Uma petição protocolada pela administração judicial da Oi à 7ª Vara Empresarial do Rio de Janeiro indica planos da tele para a elaboração de um novo plano estruturado de pagamento de credores e a alienação de ativos.
Entre os ativos alvo estariam a Oi Soluções e a participação societária de 26,5% na V.tal, com a gestão pedindo a contratação de uma empresa especializada em gestão de investimentos para coordenar a venda global desses ativos.
A decisão, relatada pela juíza Simone Gastesi Chevrand em 27 de novembro, também aponta a possibilidade de a estrutura de venda ser conduzida pelo gestor judicial Bruno Rezende, que acumula esse papel com a administração da recuperação, o que, segundo a magistrada, poderia reduzir custos.

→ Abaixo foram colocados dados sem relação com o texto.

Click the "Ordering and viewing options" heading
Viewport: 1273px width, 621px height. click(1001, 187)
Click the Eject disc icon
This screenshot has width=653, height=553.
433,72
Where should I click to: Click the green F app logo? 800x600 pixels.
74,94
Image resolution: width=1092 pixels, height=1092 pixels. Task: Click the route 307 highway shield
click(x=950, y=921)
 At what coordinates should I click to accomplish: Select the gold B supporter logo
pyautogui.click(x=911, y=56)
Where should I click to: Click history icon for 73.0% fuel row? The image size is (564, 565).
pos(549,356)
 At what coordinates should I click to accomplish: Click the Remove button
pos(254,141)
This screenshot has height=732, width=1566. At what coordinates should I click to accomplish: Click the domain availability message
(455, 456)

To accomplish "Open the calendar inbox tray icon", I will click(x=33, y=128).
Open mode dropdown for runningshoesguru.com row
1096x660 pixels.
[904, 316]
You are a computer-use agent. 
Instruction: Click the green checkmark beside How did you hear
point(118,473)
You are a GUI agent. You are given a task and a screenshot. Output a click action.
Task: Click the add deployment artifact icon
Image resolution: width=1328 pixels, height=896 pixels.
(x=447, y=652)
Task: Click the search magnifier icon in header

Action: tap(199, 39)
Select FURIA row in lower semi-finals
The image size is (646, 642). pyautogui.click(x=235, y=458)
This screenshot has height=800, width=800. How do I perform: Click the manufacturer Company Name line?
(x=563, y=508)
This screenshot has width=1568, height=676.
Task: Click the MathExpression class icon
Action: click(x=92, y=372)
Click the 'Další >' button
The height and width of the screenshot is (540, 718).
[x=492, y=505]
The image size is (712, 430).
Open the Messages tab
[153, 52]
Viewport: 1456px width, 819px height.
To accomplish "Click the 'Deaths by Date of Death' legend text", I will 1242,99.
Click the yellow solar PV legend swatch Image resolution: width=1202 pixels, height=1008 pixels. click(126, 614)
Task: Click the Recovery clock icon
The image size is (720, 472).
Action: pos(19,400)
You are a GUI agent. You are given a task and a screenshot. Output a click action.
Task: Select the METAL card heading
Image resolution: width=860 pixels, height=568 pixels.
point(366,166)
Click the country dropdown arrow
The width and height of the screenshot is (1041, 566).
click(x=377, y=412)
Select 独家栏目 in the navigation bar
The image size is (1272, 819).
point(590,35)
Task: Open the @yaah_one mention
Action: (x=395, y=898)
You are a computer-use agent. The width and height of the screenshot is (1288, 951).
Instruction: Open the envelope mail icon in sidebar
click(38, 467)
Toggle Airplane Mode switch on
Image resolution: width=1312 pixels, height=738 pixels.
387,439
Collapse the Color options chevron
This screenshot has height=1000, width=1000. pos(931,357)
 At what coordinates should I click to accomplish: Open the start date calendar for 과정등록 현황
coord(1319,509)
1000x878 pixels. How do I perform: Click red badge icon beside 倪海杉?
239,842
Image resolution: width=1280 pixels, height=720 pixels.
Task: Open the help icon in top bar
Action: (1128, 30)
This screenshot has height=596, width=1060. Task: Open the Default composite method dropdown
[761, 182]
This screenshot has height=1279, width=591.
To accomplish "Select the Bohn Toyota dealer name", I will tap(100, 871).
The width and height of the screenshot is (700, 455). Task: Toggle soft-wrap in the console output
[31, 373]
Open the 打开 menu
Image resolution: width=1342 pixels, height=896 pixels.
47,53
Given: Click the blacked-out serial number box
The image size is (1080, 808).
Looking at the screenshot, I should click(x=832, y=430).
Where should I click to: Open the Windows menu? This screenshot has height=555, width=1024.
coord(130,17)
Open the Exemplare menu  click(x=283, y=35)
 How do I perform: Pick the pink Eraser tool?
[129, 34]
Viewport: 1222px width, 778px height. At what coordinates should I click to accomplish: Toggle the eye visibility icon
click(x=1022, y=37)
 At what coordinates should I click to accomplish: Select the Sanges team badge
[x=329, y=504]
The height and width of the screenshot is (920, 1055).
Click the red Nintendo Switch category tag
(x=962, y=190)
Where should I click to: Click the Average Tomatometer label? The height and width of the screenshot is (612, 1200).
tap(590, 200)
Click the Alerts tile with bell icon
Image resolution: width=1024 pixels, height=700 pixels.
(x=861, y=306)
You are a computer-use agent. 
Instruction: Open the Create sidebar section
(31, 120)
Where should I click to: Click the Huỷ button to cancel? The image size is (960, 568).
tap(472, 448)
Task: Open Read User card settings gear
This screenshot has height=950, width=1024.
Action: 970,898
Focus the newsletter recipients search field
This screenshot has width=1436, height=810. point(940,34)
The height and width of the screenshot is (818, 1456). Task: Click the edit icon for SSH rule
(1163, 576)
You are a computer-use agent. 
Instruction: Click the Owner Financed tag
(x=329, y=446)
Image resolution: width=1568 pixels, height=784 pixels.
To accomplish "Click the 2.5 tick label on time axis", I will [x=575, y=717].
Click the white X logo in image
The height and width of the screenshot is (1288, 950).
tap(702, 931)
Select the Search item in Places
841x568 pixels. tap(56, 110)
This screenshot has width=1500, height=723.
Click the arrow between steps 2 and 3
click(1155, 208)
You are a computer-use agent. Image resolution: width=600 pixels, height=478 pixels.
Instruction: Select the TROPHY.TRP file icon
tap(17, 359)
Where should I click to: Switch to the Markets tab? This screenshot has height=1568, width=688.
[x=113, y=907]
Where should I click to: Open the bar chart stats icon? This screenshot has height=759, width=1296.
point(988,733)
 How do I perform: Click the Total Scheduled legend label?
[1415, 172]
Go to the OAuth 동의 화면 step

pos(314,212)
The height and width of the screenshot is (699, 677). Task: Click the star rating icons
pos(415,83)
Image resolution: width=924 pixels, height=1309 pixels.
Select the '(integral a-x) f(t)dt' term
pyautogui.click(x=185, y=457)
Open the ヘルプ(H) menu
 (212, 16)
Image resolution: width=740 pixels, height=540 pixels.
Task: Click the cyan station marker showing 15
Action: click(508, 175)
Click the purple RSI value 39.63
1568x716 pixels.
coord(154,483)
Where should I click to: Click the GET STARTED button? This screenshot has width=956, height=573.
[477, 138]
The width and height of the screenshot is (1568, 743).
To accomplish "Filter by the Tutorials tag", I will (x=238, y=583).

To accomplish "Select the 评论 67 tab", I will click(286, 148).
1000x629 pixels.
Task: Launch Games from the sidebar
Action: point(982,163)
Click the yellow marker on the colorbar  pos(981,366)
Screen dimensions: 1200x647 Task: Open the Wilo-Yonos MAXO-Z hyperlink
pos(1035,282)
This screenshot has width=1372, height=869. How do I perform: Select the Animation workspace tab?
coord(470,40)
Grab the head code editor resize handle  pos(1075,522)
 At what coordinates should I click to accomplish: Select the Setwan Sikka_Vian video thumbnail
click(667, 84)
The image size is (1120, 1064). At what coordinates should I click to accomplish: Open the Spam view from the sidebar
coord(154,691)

Os administradores requereram à Justiça a suspensão de obrigações concursais e extraconcursais até a conclusão do novo plano estruturado, mantendo obrigatoriamente apenas débitos ligados a serviços essenciais.
O pedido ainda solicita a intimação de todas as empresas do grupo em recuperação para apresentarem uma relação atualizada dos créditos vencidos e não pagos, bem como eventuais valores retidos por credores. A Justiça, por ora, não se manifestou e requisitou parecer do Ministério Público sobre a medida e a viabilidade de intervenção estatal.
O caso insere-se em um contexto de turbulência jurídica envolvendo a recuperação da Oi; em novembro, a segunda instância reverteu decisão de falência, retomando a recuperação judicial do grupo, e debates sobre intervenção estatal continuam na pauta do Judiciário.